The Jefferies view on Luminar is also quite positive as the rating and price target indicate. The analysts point to Luminar’s star-studded customer lineup that includes the already-mentioned Volvo, Mercedes-Benz, Polestar, SAIC and others. Luminar also has a technology partnership with Nvidia to include Luminar’s technology in Nvidia’s self-driving platform that the larger company hopes to persuade automakers to buy as a complete package.

The primary headwind for lidar makers has been the cost of the system. Test vehicles currently use lidar systems costing $75,000 or more. Luminar is targeting a sensor price of $500 to $1,000 at scale. And scaling is expected to begin this year.

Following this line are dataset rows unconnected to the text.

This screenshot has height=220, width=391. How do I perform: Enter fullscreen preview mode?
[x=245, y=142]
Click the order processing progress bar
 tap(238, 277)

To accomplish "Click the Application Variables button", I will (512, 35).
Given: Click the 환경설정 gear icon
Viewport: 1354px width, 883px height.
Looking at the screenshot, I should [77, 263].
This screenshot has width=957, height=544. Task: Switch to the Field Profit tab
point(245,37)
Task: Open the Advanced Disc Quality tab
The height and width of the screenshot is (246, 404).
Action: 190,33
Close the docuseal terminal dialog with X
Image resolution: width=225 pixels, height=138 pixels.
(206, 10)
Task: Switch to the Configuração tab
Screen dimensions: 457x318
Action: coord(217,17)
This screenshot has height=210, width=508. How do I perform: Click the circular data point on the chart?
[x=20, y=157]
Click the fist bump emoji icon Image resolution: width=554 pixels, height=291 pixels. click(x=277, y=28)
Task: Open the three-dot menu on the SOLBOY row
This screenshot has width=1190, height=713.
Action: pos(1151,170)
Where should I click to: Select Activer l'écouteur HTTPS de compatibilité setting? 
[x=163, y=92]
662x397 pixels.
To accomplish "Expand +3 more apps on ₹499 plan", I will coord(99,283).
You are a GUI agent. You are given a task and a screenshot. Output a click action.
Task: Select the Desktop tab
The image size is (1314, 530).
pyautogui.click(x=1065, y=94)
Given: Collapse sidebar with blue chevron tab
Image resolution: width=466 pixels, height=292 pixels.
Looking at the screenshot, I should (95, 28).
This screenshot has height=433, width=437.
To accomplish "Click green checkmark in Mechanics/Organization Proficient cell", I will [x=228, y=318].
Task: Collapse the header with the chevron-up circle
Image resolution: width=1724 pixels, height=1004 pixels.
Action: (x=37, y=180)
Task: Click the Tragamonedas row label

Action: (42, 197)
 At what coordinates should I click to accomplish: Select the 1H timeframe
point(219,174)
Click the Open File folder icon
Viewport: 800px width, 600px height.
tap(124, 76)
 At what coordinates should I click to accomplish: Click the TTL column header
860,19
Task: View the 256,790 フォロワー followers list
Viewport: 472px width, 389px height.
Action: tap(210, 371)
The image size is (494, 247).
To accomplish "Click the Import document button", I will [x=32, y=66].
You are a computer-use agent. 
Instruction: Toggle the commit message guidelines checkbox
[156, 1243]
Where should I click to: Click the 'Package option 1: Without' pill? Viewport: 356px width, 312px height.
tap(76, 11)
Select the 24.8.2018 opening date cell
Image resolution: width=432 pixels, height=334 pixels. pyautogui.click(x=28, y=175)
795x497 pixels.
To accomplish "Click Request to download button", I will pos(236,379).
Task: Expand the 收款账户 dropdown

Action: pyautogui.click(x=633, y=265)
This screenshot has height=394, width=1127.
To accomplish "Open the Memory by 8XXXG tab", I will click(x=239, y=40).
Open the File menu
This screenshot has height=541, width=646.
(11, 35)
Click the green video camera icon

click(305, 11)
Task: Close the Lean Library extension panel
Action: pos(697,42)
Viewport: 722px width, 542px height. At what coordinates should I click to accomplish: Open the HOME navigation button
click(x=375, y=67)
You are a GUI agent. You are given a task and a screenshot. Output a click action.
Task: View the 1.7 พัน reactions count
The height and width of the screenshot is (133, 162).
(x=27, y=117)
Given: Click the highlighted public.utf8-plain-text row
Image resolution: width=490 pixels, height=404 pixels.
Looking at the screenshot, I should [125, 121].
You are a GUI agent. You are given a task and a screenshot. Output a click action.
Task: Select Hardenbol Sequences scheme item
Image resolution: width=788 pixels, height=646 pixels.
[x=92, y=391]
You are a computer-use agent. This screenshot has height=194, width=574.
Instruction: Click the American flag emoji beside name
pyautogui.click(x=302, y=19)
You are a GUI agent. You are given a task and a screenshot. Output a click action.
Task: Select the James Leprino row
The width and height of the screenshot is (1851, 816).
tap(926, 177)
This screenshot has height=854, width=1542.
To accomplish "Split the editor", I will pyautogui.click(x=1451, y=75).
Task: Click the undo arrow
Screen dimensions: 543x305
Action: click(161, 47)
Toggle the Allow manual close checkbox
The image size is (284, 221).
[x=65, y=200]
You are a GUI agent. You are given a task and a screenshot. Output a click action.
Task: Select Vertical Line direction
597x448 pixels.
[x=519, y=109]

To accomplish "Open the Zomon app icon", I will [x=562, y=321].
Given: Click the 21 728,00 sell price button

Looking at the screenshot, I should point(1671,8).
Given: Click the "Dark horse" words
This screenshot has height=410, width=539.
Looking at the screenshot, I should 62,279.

If that happens, Jefferies estimates the company’s penetration into Levels 3 and 4 of the ADAS market will rise from zero today to 3% in 2025 and 18% by 2030. Those percentages reflect volumes of 2.7 million units in 2025 and 16.6 million units in 2030. For comparison, global EV sales last year came in at around 6.4 million units. In other words, Luminar’s (and Jefferies’) ramp is aggressive. The analysts note:

[F]irst mover advantage will likely prove key. As such, we are optimistic in LAZR’s positioning given technology capabilities as well as customer & partnership announcements to-date.

In addition to the lidar sensors, Luminar also sells a software stack under the brand name Sentinel, a “white-label” product that automakers can use to put their own stamp on ADAS. This is similar to the use of Alphabet’s sales of Android that smartphone makers can then customize. Jefferies does not think that automakers are going to want to spend what it would take to develop their own software, especially after pouring billions into new assembly lines to put the hardware together.

Luminar is not projecting a profit until 2024. That is also the year that Jefferies is estimating the company’s first positive adjusted EBITDA of $59 million. In 2025, Jefferies estimates adjusted EBITDA of more than five times that total, $322 million. Margins are forecast to rise to 18% in 2024 and 41% in 2025.

The risks to these projections include more competition, uncertain adoption of lidar technology (will Tesla and Musk be proved right?) and key customer risk (Volvo accounted for 64% of 2020 revenue and the company’s top 10 customers that year accounted for 94% of revenue).

Both Ambarella and Luminar shares bounced higher at the opening bell Thursday, but both traded down at noon. Ambarella was down about 1% to $132.01, in a 52-week range of $82.59 to $227.59. Luminar was down about 3%, at $13.10 in a 52-week range of $11.52 to $40.15. The SOX index was down about 3.8%, largely due to weak reports from Intel and Lam Research.